Ernsthaft problematisch wird es freilich abseits
sprachlicher Feinheiten; da, wo die Kommunikation gänzlich fehlt. Die Rede
ist von der Koexistenz der Albaner und Serben. Bezeichnenderweise sind der
Hass und die Distanz da am geringsten, wo man traditionell eng zusammenlebt
und wirtschaftlich verwoben ist: in Städten wie Prizren und Peja zum
Beispiel. Diesen Umstand streift im Film ein junger serbischer Bauer, der
Seite an Seite mit albanischen Bauern lebt. Mit dem albanischen Übersetzer
des Österreicher-Teams allerdings redet er serbisch. Versteht er kein
Albanisch? Will er es nicht verstehen? Immerhin sprechen seine Nachbarn
diese Sprache. Hier hätte man sich als Zuseher – wie an anderen Stellen des
Filmes – ein forciertes Nachhaken und Hinterfragen gewünscht, das
potenzielle Risse einer scheinbar intakten bzw. funktionsfähigen Oberfläche
sichtbar macht.
Sprachpolitik ist ein hochinteressantes Diskussions-
und Betätigungsfeld, aus dem sich vieles über die Geschichte eines Landes
und seine Erinnerungskultur lernen lässt. Ein dezenter Hinweis auf den
Ortstafelstreit im Kärnten Jörg Haiders sei erlaubt, denn schließlich
hat der Wahnwitz auch im engsten geografischen Umfeld seinen festen
Wohnsitz. 900 Kilometer oder 13 Autostunden von Wien entfernt, im
Kosovo, weigern sich des Albanischen kundige Serben in dieser Sprache zu
kommunizieren. Umgekehrt gilt dasselbe; die Gründe sind zum Teil durchaus
nachvollziehbar:
Unter
Milosevic war die albanische Mehrheit im Kosovo gezwungen, auf Ämtern
serbisch zu reden, sie erlebte die Schließung albanischer Schulen und
Ausbildungsstätten, Repression und Terror. Heute sprechen die
kosovo-albanischen Teens und Twens nur noch selten Serbisch; man lebt – und
das gilt für die beiden Gruppen im ganzen Land – gewaltfrei, aber separiert
nebeneinander. Ununterbrochen die Gemüter erregt die Etablierung des
Serbischen als zweite offizielle Amtssprache – ein Zugeständnis der
Regierung von Hashim Thaçi an den Westen ganz auf der Linie des
multiethnischen Ahtissari-Plans. Ebenso abgelehnt wird die bei der
Unabhängigkeitserklärung im Februar 2008 eingeführte Landesflagge mit ihren
sechs weißen Sternen vor blauem Hintergrund – ein Stern pro Minderheit. Sie
weht bislang nur auf offiziellen Gebäuden, immer an Seite der ungleich
populäreren roten albanischen Adlerflagge.

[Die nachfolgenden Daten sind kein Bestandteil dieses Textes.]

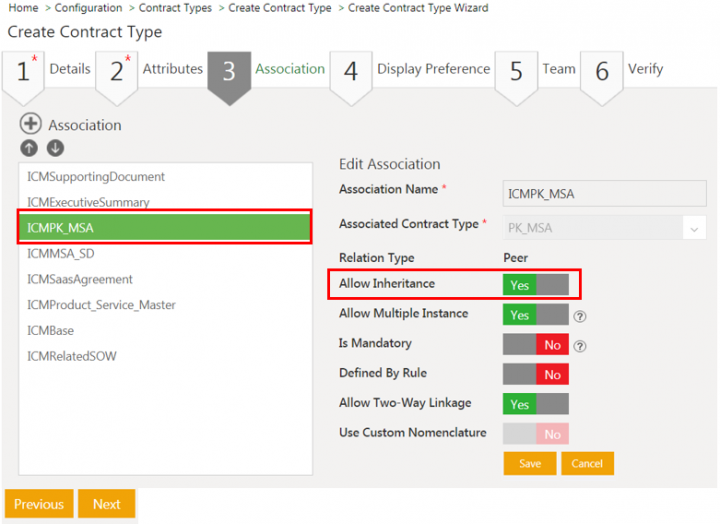Click the Save button
The width and height of the screenshot is (720, 524).
pos(529,463)
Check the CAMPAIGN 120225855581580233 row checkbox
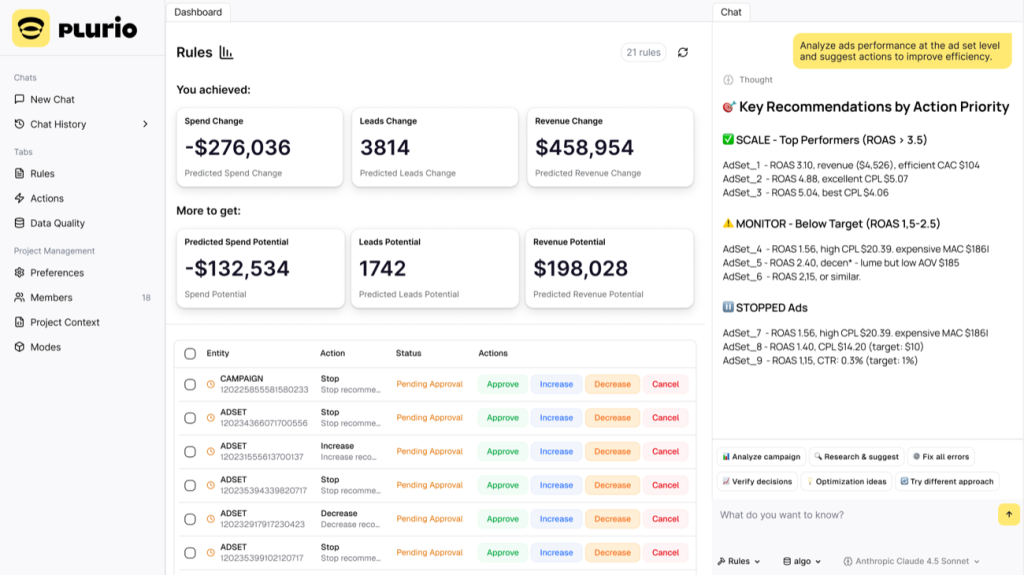Screen dimensions: 1024x575 190,384

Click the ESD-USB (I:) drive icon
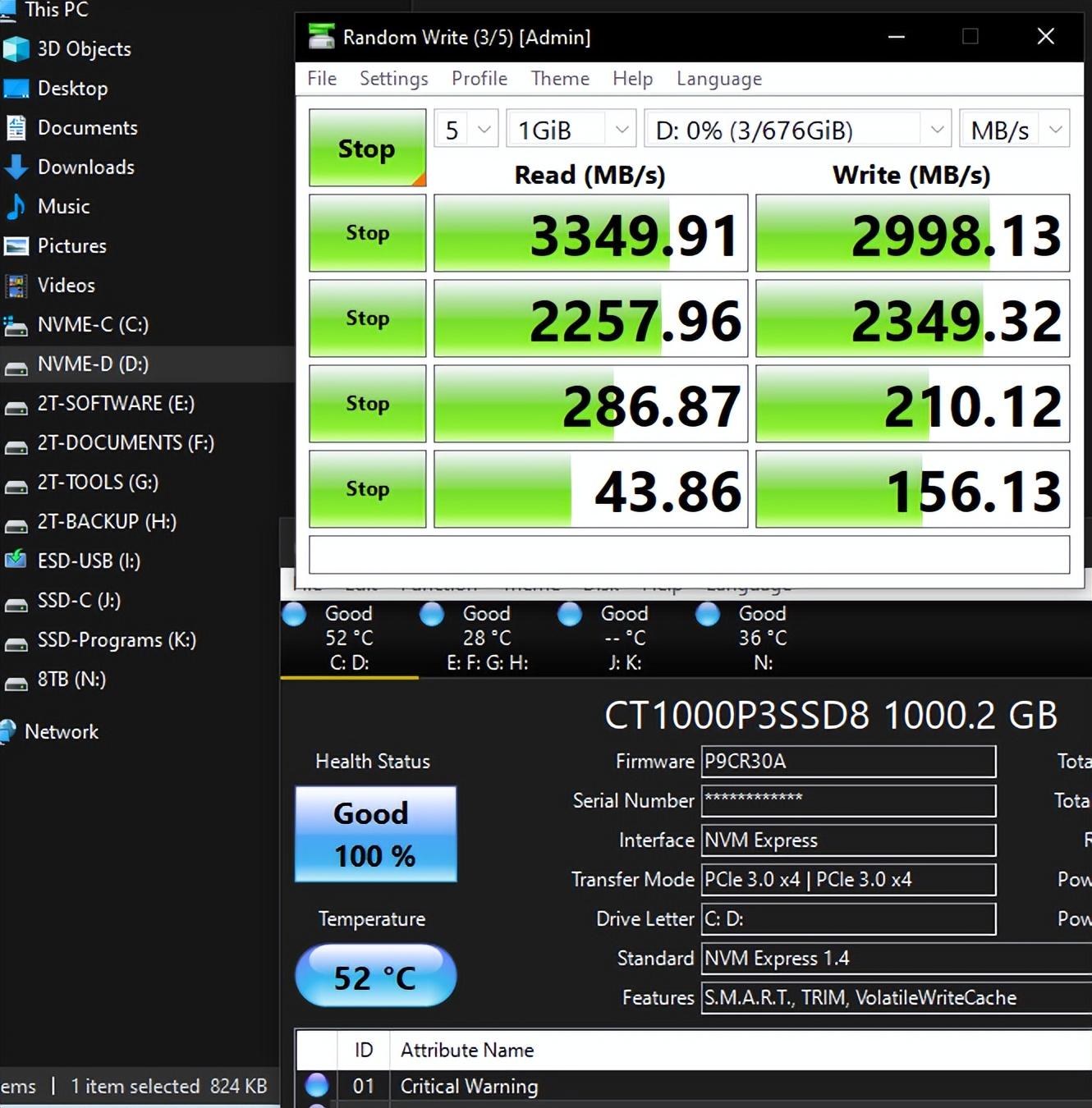(x=16, y=561)
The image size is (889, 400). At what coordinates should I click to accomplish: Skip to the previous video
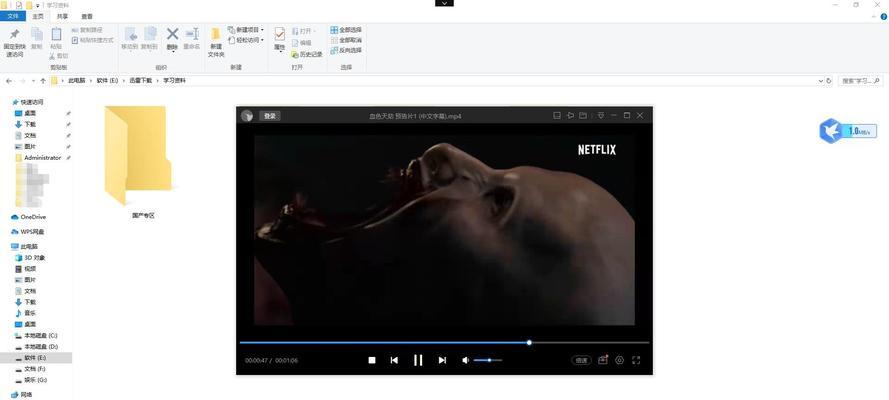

Qualifizierte Informationen über Land und Leute hätten
dem Film Peace Kicking Mission gut getan und dem mit der komplexen Thematik
in der Regel wenig vertrauten westlichen Betrachter einen echten Mehrwert
verschafft. Anerkannte Expertinnen wie die im Kosovo tätige Tiroler
Historikerin Verena Ringler hätten zum Beispiel auf einer Meta-Ebene
Hintergrundinformation zu den gezeigten Bildern und Interviews vermitteln
können. Dem Einwand, keine Expertise sei objektiv, ließe sich dabei leicht
begegnen: auch die Auswahl der Filmszenen ist schließlich nicht neutral und
immer (unbewusst) lenkend.
Das zeigt sich eindrucksvoll an einer an sich harmlosen
Filmszene: Da spielen Kinder auf einem mistdurchwachsenen Feld zwischen
weidenden Kühen. Dieses "Idyll" ist mit einer flotten schrägen Musik
unterlegt. Man möchte gleich mitwippen. Aber dieses Bild vom fröhlichen
Hinterwäldlertum, das einem da suggeriert wird, ist doch problematisch.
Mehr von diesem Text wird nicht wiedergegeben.